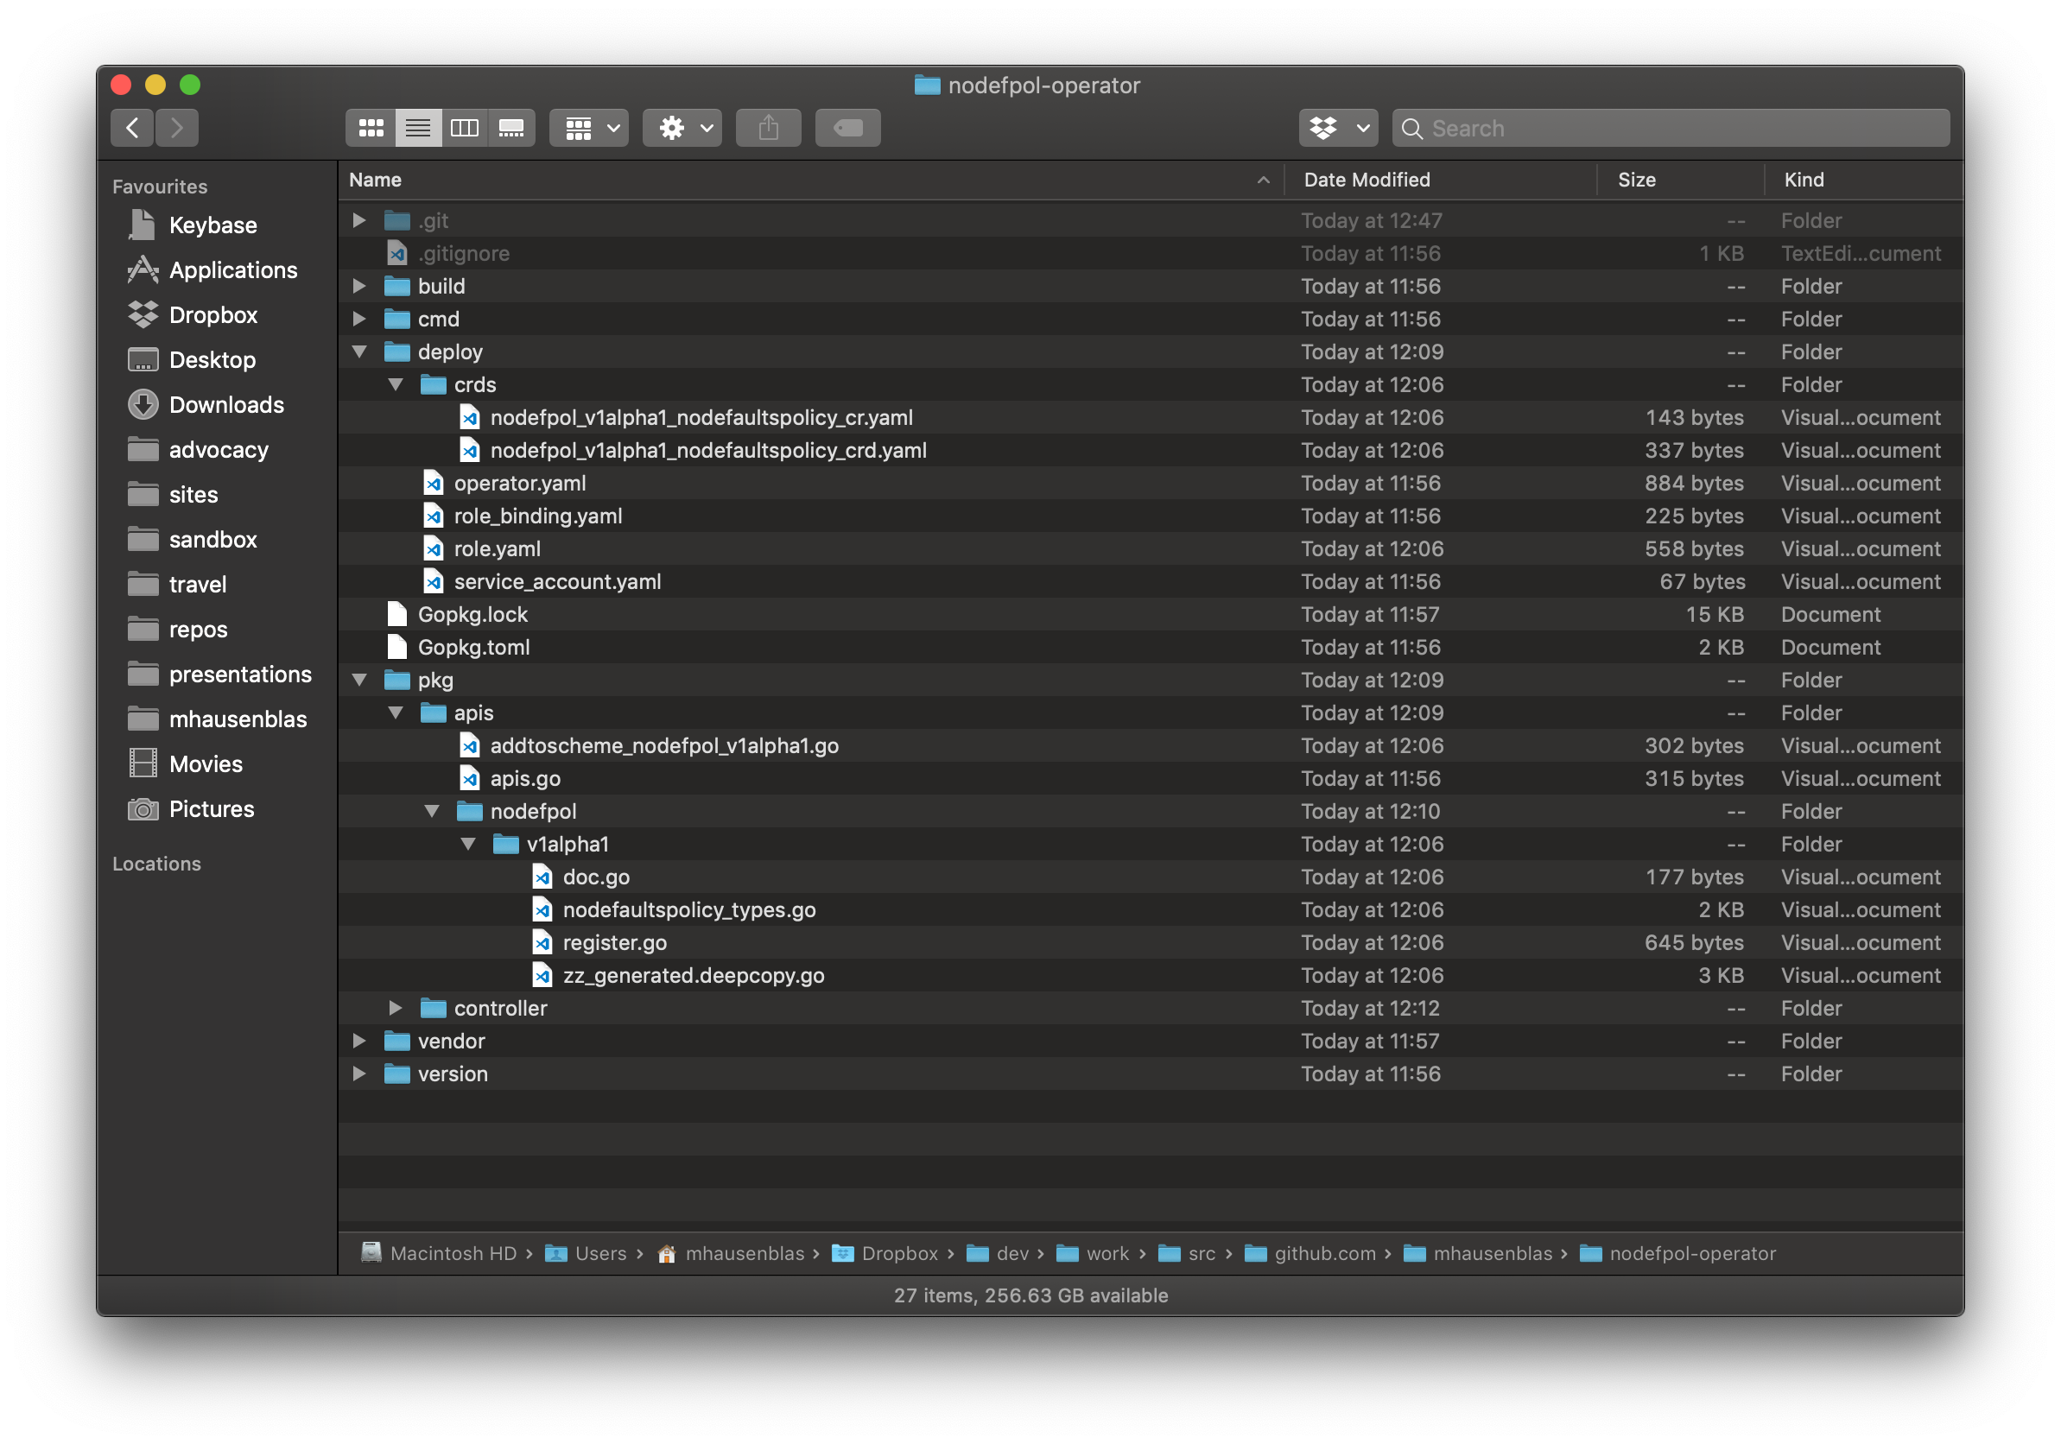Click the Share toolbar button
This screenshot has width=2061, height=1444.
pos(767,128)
...
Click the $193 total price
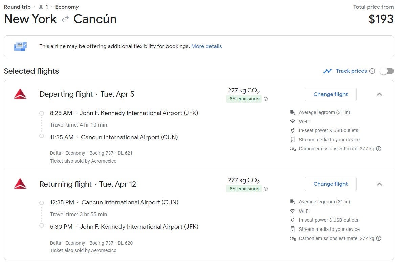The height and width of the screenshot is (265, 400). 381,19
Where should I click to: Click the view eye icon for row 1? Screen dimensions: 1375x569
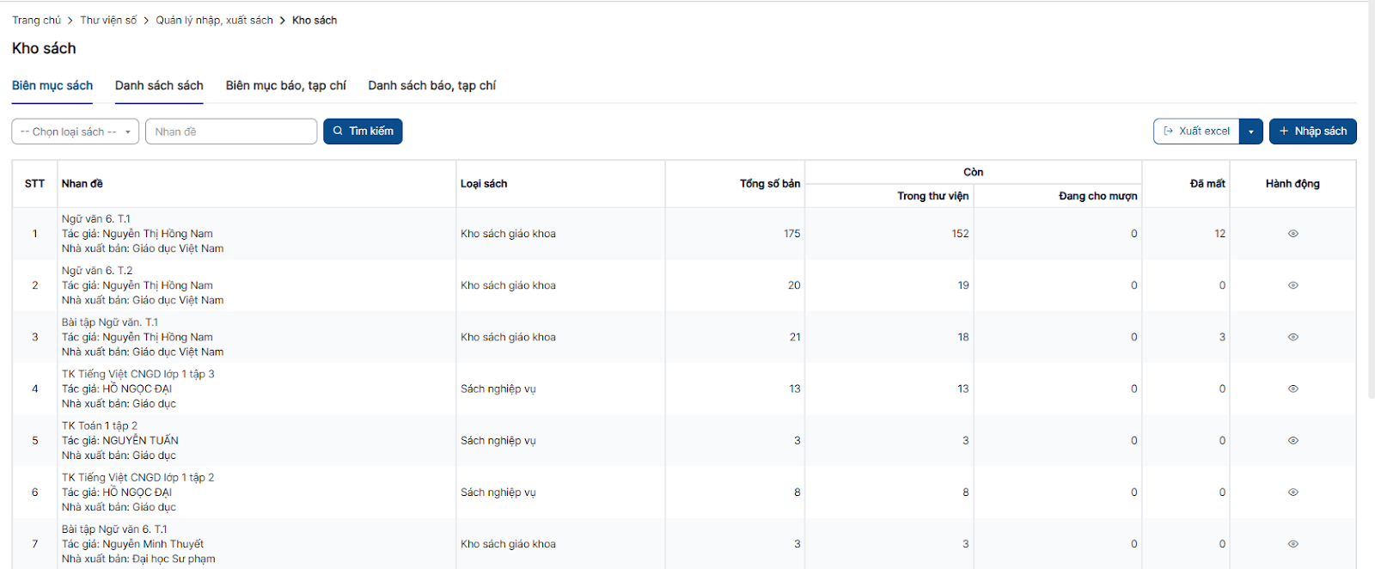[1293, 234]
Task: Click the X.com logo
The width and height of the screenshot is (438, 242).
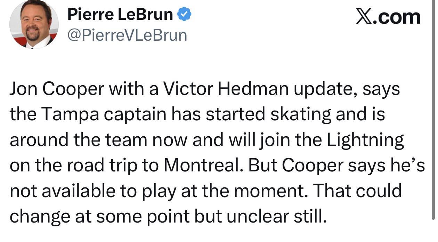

_What the task requires_: Could you repeat the stretch from the line containing "Click the $193 total price" through the line containing "The width and", word for word, leaving the pictures out of your answer?

_Correct answer_:
Click the $193 total price
The height and width of the screenshot is (265, 400). 381,19
Where should I click to: Click the view eye icon for row 1? Screen dimensions: 1375x569
[1293, 234]
Task: Click the X.com logo
The width and height of the screenshot is (438, 242).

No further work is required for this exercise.